# Exercícios:
**1)** Responda sobre o texto acerca do preconceito linguístico:
(a) De que capítulo foram tirados os recortes que formam o corpus do artigo?
(b) Que obra de Marcos Bagno é citada?
(c) Que propósito Bagno e Anzaldúa têm em comum?
**2)** Atualize o trecho do texto sobre preconceito linguístico que começa em "Nesse sentido, deixa-se" e termina em "como se verá.", substituindo "romance" por "livro".

# Texto para leitura:
_____

Nesse sentido, deixa-se claro que o corpus de estudo deste artigo são recortes do capítulo “How to Tame a Wild Tongue” do romance Borderlands / La frontera = The New Mestiza (1987), recortes esses, para esclarecer, os quais possuem potencial de diálogo com o pensamento de Marcos Bagno (2007) a partir de sua obra Preconceito linguístico: o que é, como se faz. O diálogo se torna produtivo uma vez que tanto Bagno (2007) quanto Anzaldúa (1987) compartilham pontos de vistas bem semelhantes, assim como se verá.

O pensamento de Bagno, é bom ressaltar, se constrói a partir da análise do português brasileiro e do preconceito sofrido por seus falantes, e não sobre o espanhol chicano ou qualquer outra língua híbrida. Esse fato, todavia, não se torna obstáculo para um diálogo com a denúncia de Anzaldúa (1987), uma vez que ambos discorrem sobre línguas de origem europeia que sofreram uma inevitável transformação em solo americano — o português lusitano, no caso de Bagno (2007), e o espanhol castelhano, bem como o inglês britânico, no caso de Anzaldúa (1987). Assim, não obstantes os caminhos e objetos diferentes de análise, tanto Bagno (2007) quanto Anzaldúa (1987) têm o mesmo propósito: a denúncia e tentativa de superação do preconceito linguístico.

_____

# Lista do material:
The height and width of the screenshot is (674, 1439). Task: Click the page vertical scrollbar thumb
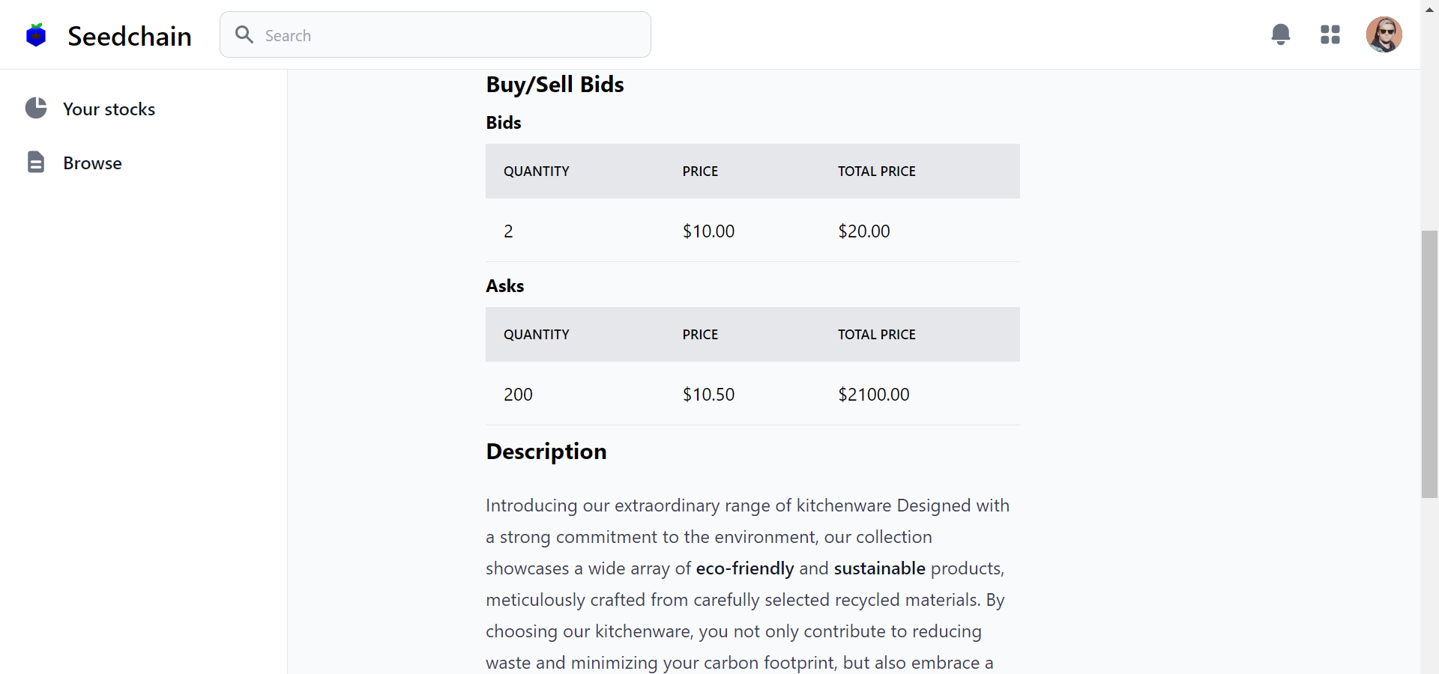1429,364
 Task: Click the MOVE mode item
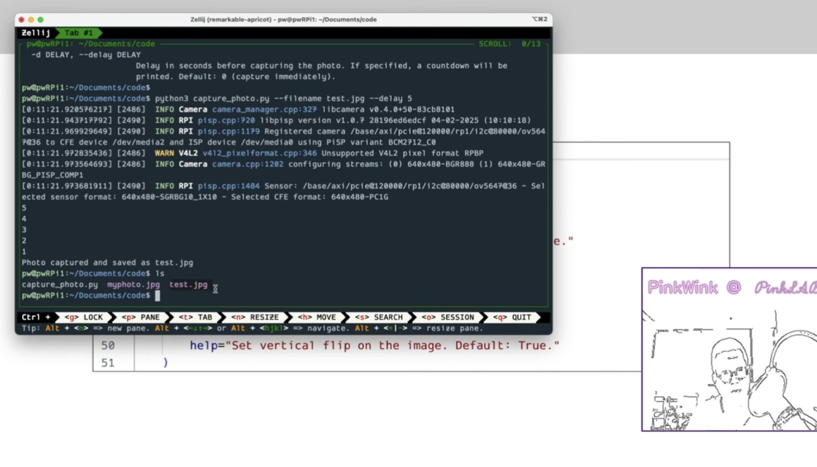coord(317,317)
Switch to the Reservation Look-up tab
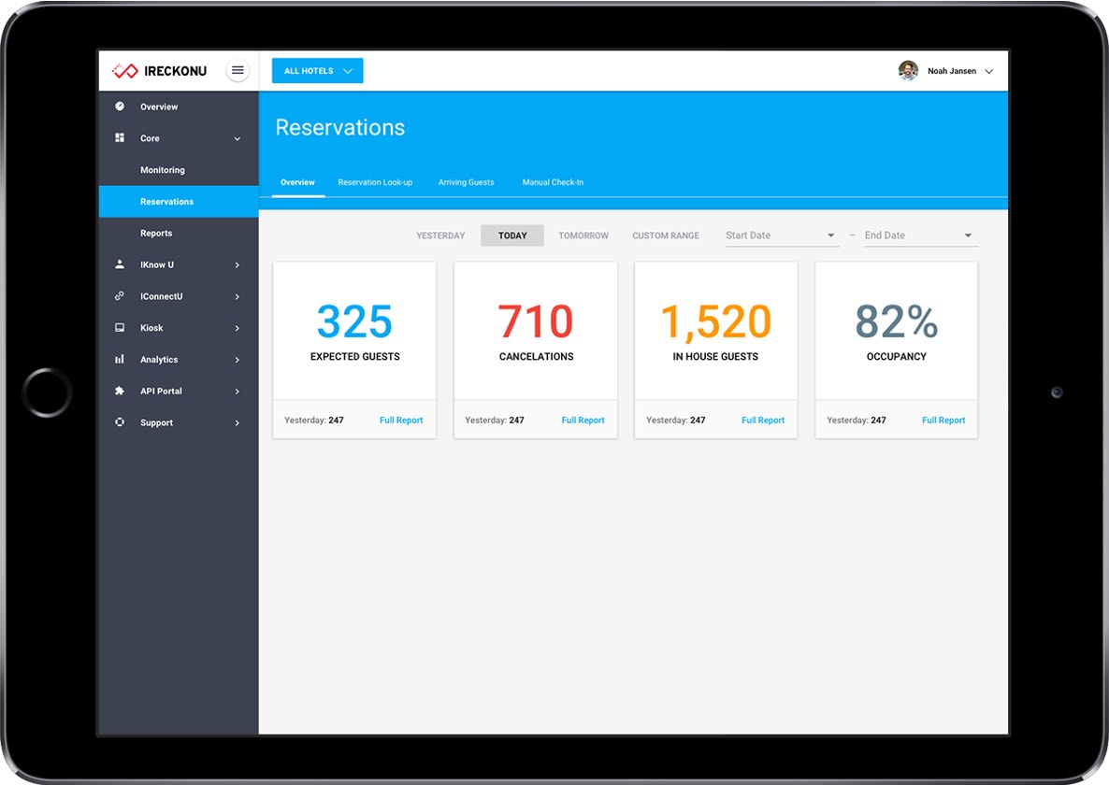This screenshot has height=785, width=1109. click(x=375, y=182)
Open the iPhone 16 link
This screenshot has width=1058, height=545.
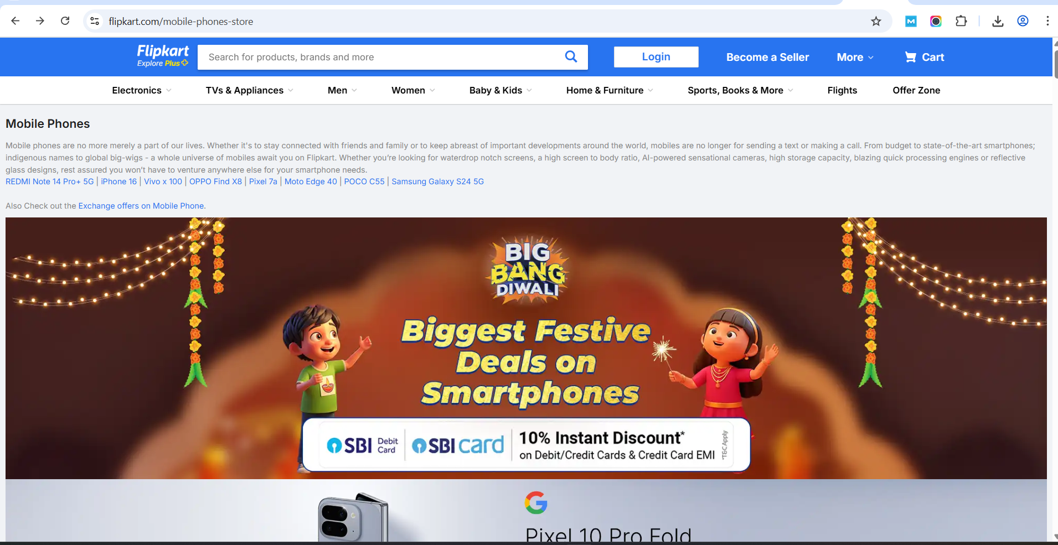tap(118, 181)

_____

# Respostas por exercício:
**1)**
(a) Do capítulo "How to Tame a Wild Tongue".
(b) Preconceito linguístico: o que é, como se faz.
(c) A denúncia e a tentativa de superação do preconceito linguístico.

**2)**
Nesse sentido, deixa-se claro que o corpus de estudo deste artigo são recortes do capítulo “How to Tame a Wild Tongue” do livro Borderlands / La frontera = The New Mestiza (1987), recortes esses, para esclarecer, os quais possuem potencial de diálogo com o pensamento de Marcos Bagno (2007) a partir de sua obra Preconceito linguístico: o que é, como se faz. O diálogo se torna produtivo uma vez que tanto Bagno (2007) quanto Anzaldúa (1987) compartilham pontos de vistas bem semelhantes, assim como se verá.